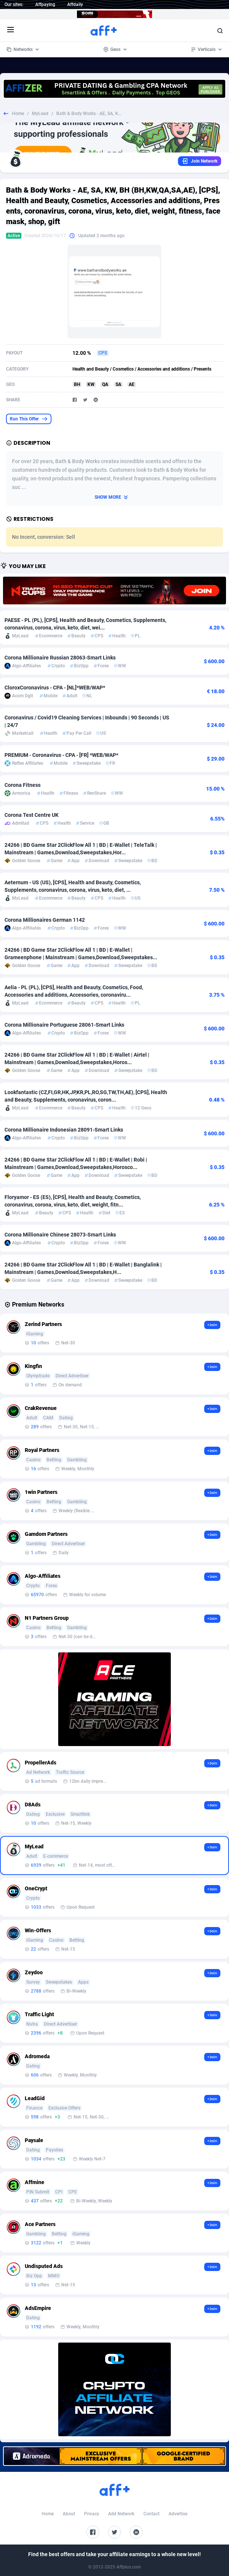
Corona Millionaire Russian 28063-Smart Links (60, 658)
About (69, 2513)
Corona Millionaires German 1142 (45, 920)
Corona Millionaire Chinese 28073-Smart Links (60, 1235)
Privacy (91, 2513)
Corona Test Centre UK (32, 815)
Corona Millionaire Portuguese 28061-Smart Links (64, 1025)
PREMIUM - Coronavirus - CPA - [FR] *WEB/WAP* (61, 755)
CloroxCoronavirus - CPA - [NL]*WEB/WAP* (55, 688)
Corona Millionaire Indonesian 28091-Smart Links (64, 1130)
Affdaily (75, 4)
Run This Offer (29, 419)
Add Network (121, 2513)
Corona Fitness (23, 785)
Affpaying (45, 4)
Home (18, 113)
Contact (151, 2513)
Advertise (178, 2513)
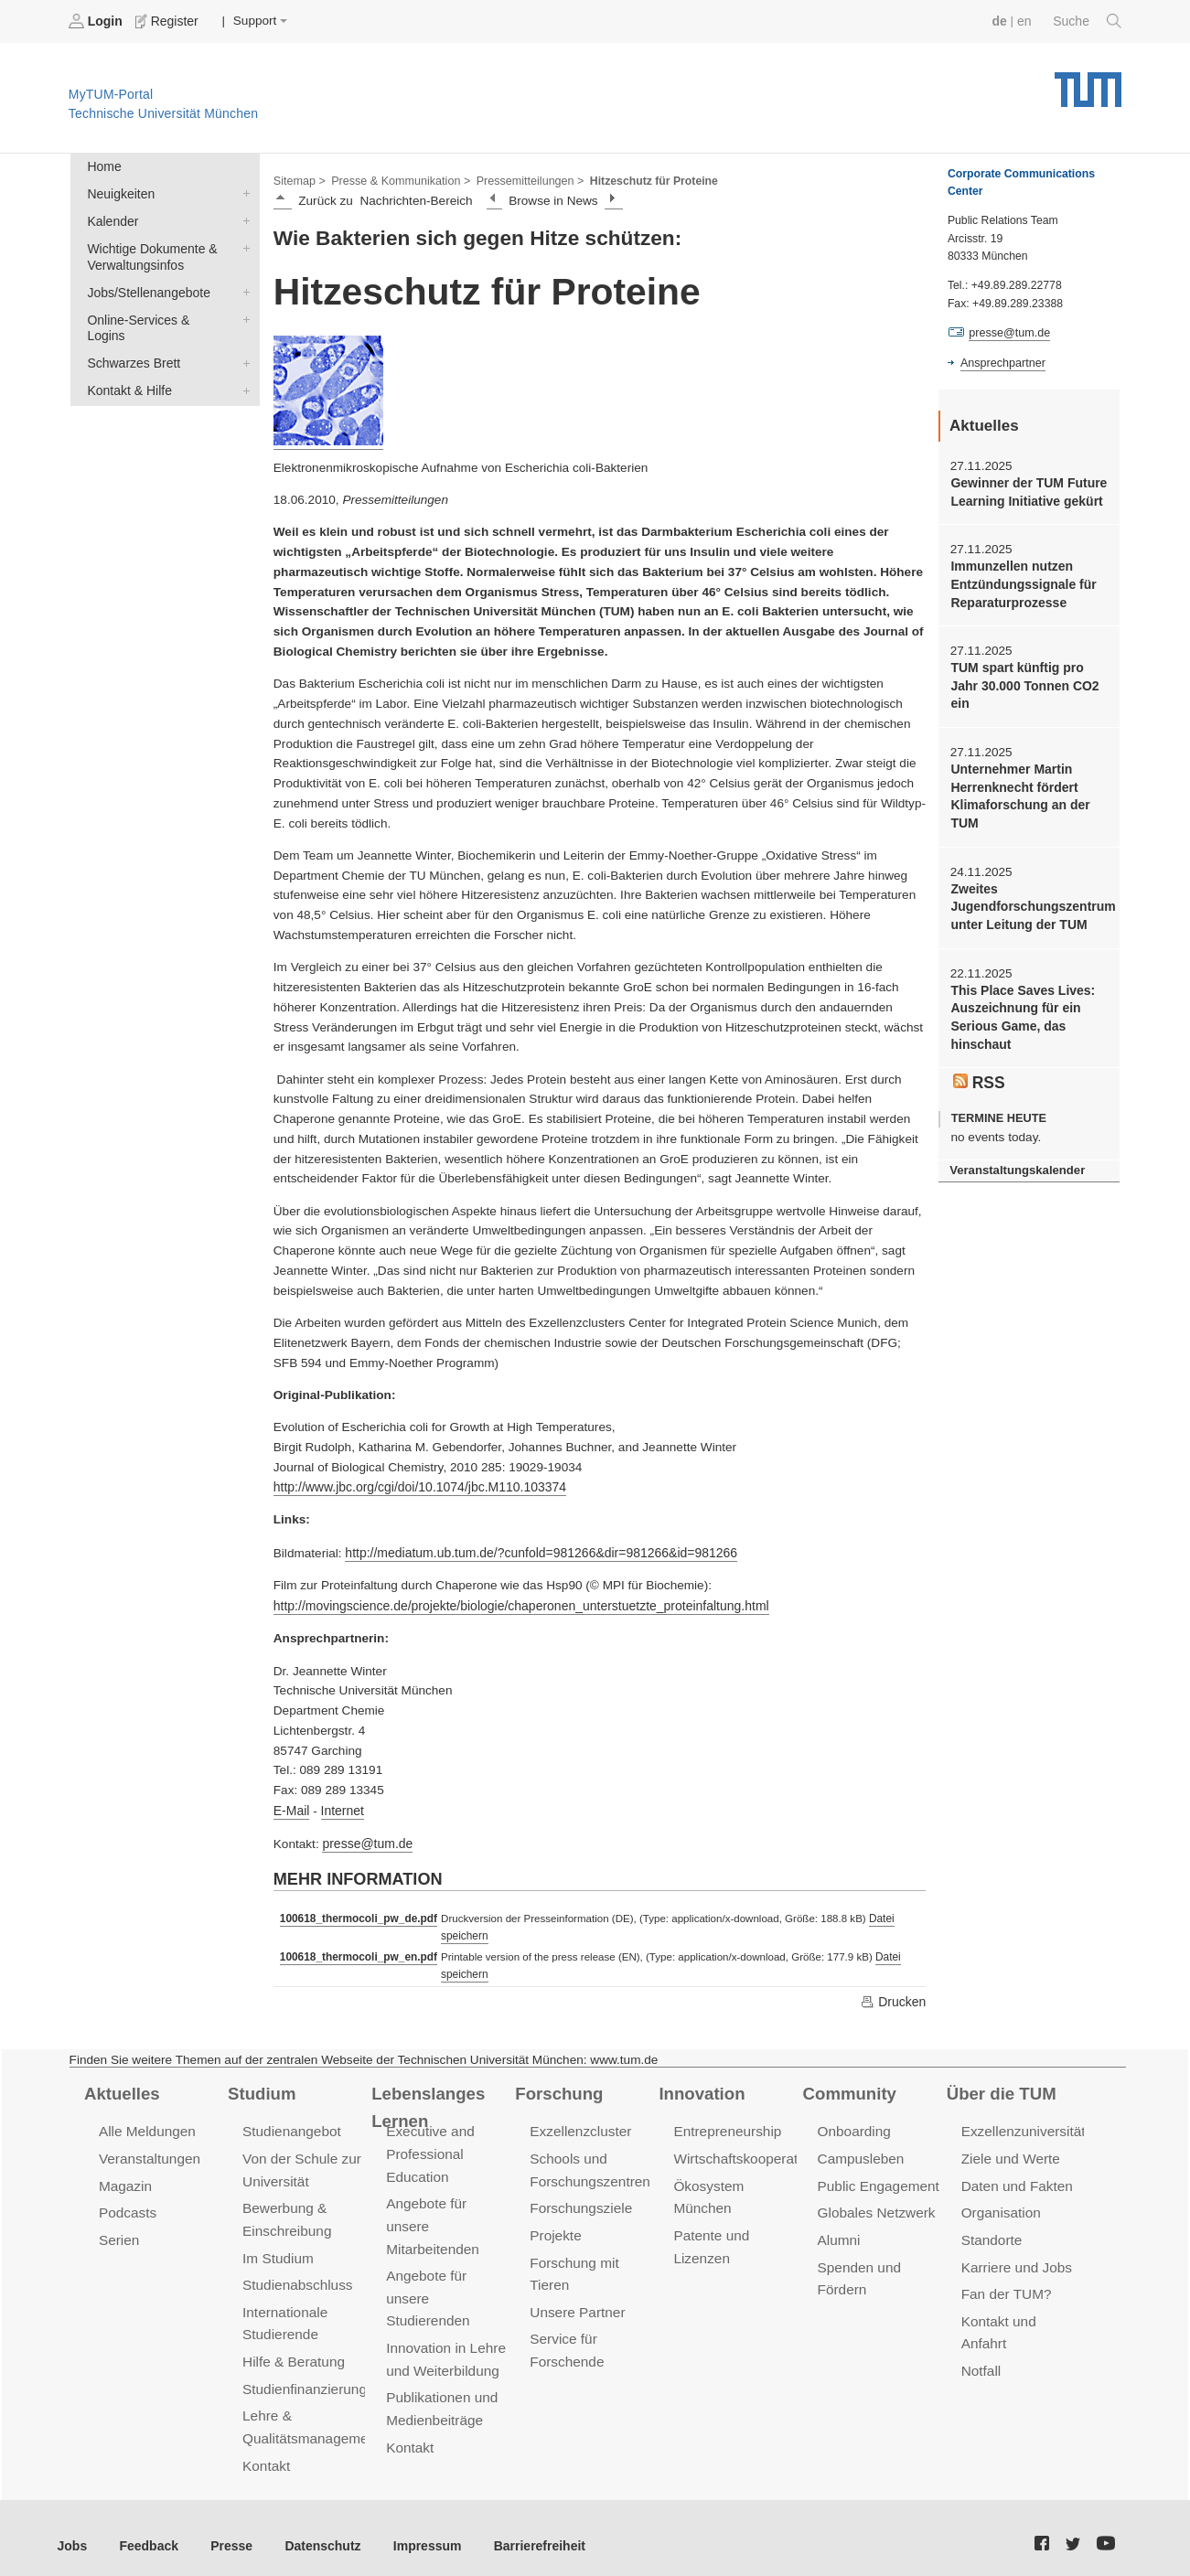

_ _ _ _

-- Work task --
Among the lines above, find those carrying the word "Links" and copy them out.

-- Task output --
Corona Millionaire Russian 28063-Smart Links (60, 658)
Corona Millionaire Chinese 28073-Smart Links (60, 1235)
Corona Millionaire Portuguese 28061-Smart Links (64, 1025)
Corona Millionaire Indonesian 28091-Smart Links (64, 1130)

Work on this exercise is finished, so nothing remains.